Querying Postgres Tables Directly from DuckDB

Hannes Mühleisen

2022-09-30 · 14 min

TL;DR: DuckDB can now directly query tables stored in PostgreSQL and speed up complex analytical queries without duplicating data.

DuckDB goes Postgres

Introduction

PostgreSQL is the world's most advanced open source database (self-proclaimed). From its interesting beginnings as an academic DBMS, it has evolved over the past 30 years into a fundamental workhorse of our digital environment.

PostgreSQL is designed for traditional transactional use cases, "OLTP", where rows in tables are created, updated and removed concurrently, and it excels at this. But this design decision makes PostgreSQL far less suitable for analytical use cases, "OLAP", where large chunks of tables are read to create summaries of the stored data. Yet there are many use cases where both transactional and analytical use cases are important, for example when trying to gain the latest business intelligence insights into transactional data.

There have been some attempts to build database management systems that do well on both workloads, "HTAP", but in general many design decisions between OLTP and OLAP systems are hard trade-offs, making this endeavour difficult. Accepting that one size does not fit all after all, systems are often separated, with the transactional application data living in a purpose-built system like PostgreSQL, and a copy of the data being stored in an entirely different DBMS. Using a purpose-built analytical system speeds up analytical queries by several orders of magnitude.

Unfortunately, maintaining a copy of the data for analytical purposes can be problematic: The copy will immediately be outdated as new transactions are processed, requiring a complex and non-trivial synchronization setup. Storing two copies of the database also will require twice the storage space. For example, OLTP systems like PostgreSQL traditionally use a row-based data representation, and OLAP systems tend to favor a chunked-columnar data representation. You can't have both without maintaining a copy of the data with all the issues that brings with it. Also, the SQL syntaxes between whatever OLAP system you're using and Postgres may differ quite significantly.

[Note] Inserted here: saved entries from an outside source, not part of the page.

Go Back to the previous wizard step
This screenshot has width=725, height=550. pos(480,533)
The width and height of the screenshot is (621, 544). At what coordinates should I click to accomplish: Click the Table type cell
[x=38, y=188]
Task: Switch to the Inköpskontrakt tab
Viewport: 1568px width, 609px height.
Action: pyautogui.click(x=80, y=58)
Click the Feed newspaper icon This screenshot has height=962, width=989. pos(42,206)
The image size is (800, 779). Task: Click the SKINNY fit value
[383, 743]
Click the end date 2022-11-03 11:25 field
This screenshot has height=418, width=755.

But the design space is not as black and white as it seems. For example, the OLAP performance in systems like DuckDB does not only come from a chunked-columnar on-disk data representation. Much of DuckDB's performance comes from its vectorized query processing engine that is custom-tuned for analytical queries. What if DuckDB was able to somehow read data stored in PostgreSQL? While it seems daunting, we have embarked on a quest to make just this possible.

To allow for fast and consistent analytical reads of Postgres databases, we designed and implemented the "Postgres Scanner". This scanner leverages the binary transfer mode of the Postgres client-server protocol (See the Implementation Section for more details.), allowing us to efficiently transform and use the data directly in DuckDB.

Among other things, DuckDB's design is different from conventional data management systems because DuckDB's query processing engine can run on nearly arbitrary data sources without needing to copy the data into its own storage format. For example, DuckDB can currently directly run queries on Parquet files, CSV files, SQLite files, Pandas, R and Julia data frames as well as Apache Arrow sources. This new extension adds the capability to directly query PostgreSQL tables from DuckDB.

Usage

The Postgres Scanner DuckDB extension source code is available on GitHub, but it is directly installable through DuckDB's new binary extension installation mechanism. To install, just run the following SQL query once:

INSTALL postgres_scanner;

Then, whenever you want to use the extension, you need to first load it:

LOAD postgres_scanner;

To make a Postgres database accessible to DuckDB, use the POSTGRES_ATTACH command:

CALL postgres_attach('dbname=myshinydb');

postgres_attach takes a single required string parameter, which is the libpq connection string. For example you can pass 'dbname=myshinydb' to select a different database name. In the simplest case, the parameter is just ''. There are three additional named parameters to the function:

source_schema the name of a non-standard schema name in Postgres to get tables from. Default is public.
overwrite whether we should overwrite existing views in the target schema, default is false.
filter_pushdown whether filter predicates that DuckDB derives from the query should be forwarded to Postgres, defaults to false. See below for a discussion of what this parameter controls.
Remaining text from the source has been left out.